Lord Kessler looked round, and came back to him. "Ah yes," he said, with a smile. "You couldn't be more right. In fact it was made for Mme de Pompadour."
"How amazing!" They stood and admired the bulbous, oddly diminutive desk-kingwood, was it?-with fronds of ormolu. Lord Kessler pulled open a drawer, which rattled with little china boxes stowed away inside it; then pushed it shut. "You know about furniture," he said.
"A bit," Nick said. "My father's in the antiques business."
"Yes, that's right, jolly good," said Gerald, as if he'd confessed to being the son of a dustman. "He's one of my constituents, so I should know."
"Well, you must look around everywhere," Lord Kessler said. "Look at anything and everything."
"You really should," said Gerald. "You know, the house is never open to the public, Nick."
Lord Kessler himself took him off into the library, where the books were apparently less important than their bindings, which were as important as could be.

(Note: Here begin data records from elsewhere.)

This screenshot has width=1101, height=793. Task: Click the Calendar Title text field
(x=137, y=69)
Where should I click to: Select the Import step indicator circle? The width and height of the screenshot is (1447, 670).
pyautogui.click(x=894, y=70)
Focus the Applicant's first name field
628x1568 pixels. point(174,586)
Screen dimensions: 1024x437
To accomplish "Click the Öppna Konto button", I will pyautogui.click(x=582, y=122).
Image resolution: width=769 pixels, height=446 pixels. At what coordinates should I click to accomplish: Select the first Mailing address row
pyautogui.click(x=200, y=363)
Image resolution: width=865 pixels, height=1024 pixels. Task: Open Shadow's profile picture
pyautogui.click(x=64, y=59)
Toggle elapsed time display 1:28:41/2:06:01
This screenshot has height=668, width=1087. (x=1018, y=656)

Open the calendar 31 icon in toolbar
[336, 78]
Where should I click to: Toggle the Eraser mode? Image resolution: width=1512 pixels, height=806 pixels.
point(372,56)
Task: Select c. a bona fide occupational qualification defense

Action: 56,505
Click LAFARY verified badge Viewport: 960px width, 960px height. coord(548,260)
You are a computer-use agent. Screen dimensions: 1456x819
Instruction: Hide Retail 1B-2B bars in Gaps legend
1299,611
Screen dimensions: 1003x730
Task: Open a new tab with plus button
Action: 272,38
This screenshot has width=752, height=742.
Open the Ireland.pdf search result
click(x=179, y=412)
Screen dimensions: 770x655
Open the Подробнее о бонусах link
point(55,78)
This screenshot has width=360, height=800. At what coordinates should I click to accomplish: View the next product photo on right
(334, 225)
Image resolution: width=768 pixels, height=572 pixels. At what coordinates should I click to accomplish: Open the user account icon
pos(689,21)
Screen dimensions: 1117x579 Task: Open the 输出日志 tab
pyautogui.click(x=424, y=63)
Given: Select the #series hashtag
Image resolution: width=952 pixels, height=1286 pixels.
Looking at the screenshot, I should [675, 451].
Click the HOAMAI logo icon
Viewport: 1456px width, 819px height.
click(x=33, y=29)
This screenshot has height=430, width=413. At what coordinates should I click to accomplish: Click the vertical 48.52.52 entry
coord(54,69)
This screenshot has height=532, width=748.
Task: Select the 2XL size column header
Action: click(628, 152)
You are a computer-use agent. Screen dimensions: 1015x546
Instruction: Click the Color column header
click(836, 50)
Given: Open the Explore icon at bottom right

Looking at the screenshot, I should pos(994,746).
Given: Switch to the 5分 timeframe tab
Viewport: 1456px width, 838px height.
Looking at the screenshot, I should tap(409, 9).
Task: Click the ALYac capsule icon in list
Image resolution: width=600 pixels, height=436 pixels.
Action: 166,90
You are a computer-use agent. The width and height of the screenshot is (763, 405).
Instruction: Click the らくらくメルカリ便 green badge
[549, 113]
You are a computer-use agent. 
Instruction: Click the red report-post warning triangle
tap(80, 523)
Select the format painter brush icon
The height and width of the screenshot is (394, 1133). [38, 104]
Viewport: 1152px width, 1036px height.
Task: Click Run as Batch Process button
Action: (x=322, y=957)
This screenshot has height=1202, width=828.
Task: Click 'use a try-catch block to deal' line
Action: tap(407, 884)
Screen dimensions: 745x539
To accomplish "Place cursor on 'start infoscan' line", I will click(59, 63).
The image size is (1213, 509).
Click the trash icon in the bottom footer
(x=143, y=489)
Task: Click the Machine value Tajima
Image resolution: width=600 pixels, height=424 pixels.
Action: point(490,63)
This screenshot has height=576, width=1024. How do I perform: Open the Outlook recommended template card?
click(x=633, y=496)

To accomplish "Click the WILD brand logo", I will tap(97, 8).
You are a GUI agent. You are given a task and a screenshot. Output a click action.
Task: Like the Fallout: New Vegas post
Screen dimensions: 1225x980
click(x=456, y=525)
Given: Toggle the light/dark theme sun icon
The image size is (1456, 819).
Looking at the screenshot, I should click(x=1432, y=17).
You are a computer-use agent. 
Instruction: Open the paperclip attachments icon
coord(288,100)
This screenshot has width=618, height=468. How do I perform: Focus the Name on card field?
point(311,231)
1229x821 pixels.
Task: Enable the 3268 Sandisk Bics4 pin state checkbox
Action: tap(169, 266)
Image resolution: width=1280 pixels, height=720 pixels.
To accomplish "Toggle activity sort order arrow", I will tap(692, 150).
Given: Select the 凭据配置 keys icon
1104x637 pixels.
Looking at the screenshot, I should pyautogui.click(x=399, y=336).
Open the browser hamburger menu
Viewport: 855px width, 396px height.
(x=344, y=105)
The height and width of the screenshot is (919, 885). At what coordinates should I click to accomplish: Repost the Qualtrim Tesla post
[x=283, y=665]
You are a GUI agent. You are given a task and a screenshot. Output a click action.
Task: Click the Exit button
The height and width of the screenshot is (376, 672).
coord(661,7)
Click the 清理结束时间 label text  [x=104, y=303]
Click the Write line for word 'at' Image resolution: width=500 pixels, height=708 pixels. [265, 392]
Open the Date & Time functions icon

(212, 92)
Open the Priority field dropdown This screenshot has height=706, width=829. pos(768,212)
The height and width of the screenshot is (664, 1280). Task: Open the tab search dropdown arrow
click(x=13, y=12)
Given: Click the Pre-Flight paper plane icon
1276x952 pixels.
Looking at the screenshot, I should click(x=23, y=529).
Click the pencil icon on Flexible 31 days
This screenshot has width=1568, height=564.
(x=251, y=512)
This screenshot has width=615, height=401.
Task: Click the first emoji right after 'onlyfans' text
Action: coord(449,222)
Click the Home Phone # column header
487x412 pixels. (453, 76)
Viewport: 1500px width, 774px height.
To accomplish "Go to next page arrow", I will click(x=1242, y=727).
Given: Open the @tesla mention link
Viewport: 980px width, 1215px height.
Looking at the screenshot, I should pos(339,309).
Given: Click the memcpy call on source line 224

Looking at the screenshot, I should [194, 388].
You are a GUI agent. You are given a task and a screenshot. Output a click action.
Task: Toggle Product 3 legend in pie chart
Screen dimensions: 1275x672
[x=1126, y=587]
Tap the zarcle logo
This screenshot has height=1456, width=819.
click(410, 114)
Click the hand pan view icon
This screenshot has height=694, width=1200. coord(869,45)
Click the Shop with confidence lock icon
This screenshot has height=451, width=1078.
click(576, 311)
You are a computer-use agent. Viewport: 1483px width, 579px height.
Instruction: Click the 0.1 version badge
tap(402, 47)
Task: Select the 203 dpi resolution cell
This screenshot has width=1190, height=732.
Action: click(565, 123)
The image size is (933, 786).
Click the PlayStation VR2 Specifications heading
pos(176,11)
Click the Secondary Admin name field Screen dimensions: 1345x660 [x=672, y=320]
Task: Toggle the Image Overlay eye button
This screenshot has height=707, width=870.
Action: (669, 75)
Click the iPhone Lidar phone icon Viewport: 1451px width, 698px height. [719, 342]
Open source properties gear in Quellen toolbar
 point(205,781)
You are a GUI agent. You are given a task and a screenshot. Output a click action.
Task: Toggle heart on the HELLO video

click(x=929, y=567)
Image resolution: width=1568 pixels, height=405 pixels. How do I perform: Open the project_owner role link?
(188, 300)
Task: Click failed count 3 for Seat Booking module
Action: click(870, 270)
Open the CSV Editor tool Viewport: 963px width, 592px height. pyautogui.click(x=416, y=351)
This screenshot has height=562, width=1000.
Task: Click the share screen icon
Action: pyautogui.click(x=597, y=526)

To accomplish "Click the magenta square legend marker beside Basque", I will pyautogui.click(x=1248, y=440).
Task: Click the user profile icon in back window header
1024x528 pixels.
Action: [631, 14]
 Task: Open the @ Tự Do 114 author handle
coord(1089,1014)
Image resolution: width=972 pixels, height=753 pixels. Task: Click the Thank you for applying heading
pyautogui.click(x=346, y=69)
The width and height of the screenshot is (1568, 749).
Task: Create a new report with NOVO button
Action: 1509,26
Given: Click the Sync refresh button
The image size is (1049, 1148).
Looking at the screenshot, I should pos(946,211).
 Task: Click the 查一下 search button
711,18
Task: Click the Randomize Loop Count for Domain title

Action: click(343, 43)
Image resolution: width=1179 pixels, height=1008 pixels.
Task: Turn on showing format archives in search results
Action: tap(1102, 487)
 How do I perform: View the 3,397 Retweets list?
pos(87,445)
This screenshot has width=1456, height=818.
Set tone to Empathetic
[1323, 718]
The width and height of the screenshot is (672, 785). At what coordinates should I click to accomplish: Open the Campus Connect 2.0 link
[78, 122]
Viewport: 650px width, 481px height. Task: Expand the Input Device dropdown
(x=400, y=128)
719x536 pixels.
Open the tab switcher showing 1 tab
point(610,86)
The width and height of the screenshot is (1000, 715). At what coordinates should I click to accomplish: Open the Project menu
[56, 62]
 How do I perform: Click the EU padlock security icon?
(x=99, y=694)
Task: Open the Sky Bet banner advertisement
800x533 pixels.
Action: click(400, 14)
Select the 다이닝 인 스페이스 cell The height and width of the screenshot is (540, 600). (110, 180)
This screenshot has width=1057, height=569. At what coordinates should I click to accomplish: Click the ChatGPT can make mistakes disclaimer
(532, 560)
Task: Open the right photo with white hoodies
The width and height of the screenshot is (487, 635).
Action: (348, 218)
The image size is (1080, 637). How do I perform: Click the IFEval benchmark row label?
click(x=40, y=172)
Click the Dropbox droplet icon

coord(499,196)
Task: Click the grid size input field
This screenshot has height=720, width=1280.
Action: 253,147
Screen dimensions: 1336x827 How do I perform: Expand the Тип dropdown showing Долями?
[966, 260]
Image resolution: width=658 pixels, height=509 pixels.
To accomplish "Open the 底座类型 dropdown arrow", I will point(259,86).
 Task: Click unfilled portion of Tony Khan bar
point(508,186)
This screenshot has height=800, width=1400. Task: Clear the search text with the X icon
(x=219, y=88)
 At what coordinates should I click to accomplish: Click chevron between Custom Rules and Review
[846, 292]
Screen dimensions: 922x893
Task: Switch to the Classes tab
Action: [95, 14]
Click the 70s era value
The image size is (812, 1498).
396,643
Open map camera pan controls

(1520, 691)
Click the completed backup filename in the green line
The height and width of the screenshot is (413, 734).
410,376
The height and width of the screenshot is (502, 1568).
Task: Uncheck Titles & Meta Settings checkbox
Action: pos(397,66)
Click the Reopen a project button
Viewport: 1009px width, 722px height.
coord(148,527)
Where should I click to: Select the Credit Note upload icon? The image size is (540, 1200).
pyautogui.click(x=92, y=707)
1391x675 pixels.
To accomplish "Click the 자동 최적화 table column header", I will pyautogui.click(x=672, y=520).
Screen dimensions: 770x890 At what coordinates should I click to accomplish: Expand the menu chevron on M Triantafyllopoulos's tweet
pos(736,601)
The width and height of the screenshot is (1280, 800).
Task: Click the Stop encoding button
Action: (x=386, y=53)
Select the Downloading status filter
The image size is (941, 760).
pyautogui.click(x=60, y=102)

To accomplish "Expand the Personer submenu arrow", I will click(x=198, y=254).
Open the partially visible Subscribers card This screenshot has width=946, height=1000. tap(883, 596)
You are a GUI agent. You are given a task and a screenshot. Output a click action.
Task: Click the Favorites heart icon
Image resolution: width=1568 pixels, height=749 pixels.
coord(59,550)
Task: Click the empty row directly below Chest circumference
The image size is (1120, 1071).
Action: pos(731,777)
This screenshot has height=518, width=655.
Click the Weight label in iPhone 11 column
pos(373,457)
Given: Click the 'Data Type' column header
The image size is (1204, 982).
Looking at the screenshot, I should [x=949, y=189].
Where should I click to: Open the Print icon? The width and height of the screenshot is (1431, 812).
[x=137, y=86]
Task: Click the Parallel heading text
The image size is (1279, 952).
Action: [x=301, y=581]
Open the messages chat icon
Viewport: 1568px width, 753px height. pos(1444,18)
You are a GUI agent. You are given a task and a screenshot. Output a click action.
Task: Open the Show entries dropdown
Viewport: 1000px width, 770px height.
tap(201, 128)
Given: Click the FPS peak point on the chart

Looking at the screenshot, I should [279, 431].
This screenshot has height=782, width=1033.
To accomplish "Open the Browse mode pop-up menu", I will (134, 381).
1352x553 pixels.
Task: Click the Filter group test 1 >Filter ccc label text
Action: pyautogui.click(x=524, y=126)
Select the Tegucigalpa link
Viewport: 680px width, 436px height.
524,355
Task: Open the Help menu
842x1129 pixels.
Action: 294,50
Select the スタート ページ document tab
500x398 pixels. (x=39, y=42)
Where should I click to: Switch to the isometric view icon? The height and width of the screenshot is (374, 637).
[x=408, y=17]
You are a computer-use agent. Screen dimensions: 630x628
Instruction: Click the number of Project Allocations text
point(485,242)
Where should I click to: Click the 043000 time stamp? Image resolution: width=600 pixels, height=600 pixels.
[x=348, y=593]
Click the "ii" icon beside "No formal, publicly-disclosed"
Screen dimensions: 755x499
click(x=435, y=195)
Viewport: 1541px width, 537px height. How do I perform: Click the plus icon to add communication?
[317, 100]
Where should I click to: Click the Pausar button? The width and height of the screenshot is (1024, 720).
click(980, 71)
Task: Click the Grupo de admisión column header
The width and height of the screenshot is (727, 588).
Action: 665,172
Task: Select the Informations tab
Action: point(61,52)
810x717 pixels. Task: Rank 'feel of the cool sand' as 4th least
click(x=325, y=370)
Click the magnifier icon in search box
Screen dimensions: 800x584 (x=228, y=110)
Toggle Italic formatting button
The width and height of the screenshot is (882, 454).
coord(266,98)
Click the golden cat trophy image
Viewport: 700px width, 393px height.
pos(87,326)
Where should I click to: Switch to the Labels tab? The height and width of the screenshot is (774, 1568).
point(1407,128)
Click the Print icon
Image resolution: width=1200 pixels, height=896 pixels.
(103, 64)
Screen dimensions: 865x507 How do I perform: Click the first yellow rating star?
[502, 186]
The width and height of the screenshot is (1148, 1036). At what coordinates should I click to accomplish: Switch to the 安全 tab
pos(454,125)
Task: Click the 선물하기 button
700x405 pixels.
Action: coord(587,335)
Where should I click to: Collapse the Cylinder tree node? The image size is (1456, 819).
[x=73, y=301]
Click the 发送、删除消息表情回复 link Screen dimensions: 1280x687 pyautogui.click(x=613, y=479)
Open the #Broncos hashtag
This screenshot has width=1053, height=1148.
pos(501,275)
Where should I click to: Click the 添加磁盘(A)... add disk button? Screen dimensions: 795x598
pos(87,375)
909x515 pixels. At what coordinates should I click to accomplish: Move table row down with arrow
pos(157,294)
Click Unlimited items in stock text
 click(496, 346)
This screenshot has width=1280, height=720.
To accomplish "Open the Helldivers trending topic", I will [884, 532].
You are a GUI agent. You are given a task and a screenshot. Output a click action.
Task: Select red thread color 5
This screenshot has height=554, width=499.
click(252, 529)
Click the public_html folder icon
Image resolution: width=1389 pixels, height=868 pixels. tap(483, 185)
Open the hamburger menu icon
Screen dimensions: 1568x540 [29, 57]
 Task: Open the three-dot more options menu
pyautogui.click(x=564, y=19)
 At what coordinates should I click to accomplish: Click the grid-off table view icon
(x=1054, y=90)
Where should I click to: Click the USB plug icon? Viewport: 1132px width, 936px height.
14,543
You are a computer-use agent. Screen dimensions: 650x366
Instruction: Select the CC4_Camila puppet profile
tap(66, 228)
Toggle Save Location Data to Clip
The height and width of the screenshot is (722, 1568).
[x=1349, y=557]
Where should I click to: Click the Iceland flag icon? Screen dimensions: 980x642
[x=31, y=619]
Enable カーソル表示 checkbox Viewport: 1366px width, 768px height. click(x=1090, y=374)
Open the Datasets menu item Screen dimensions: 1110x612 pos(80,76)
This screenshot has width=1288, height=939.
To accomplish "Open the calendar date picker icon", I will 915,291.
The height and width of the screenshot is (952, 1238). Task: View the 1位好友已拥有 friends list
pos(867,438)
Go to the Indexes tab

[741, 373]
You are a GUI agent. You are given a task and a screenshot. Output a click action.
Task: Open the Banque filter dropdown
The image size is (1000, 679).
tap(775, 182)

The heavy gilding of the spines, seen through the fine gilt grilles of the carved and gilded bookcases, created a mood of minatory opulence. They seemed to be books in some quite different sense from those that Nick used and handled every day. Lord Kessler opened a cage and took down a large volume: Fables Choisies de La Fontaine, bound in greeny-brown leather tooled and gilded with a riot of rococo fronds and tendrils. It was an imitation of nature that had triumphed as pure design and pure expense. They stood side by side to admire it, Nick noticing the pleasant smell of Lord Kessler's clean suit and discreet cologne. He wasn't allowed to hold the book himself, and was given only a glimpse of the equally fantastic plates, peopled with elegant birds and animals. Lord Kessler showed the book in a quick dry way that was not in itself dismissive but allowed for Nick's ignorance and perhaps merely polite interest. In fact Nick loved the book, but didn't want to bore his host by asking for a longer look. It wasn't clear if it was the jewel of the collection or had been chosen at random.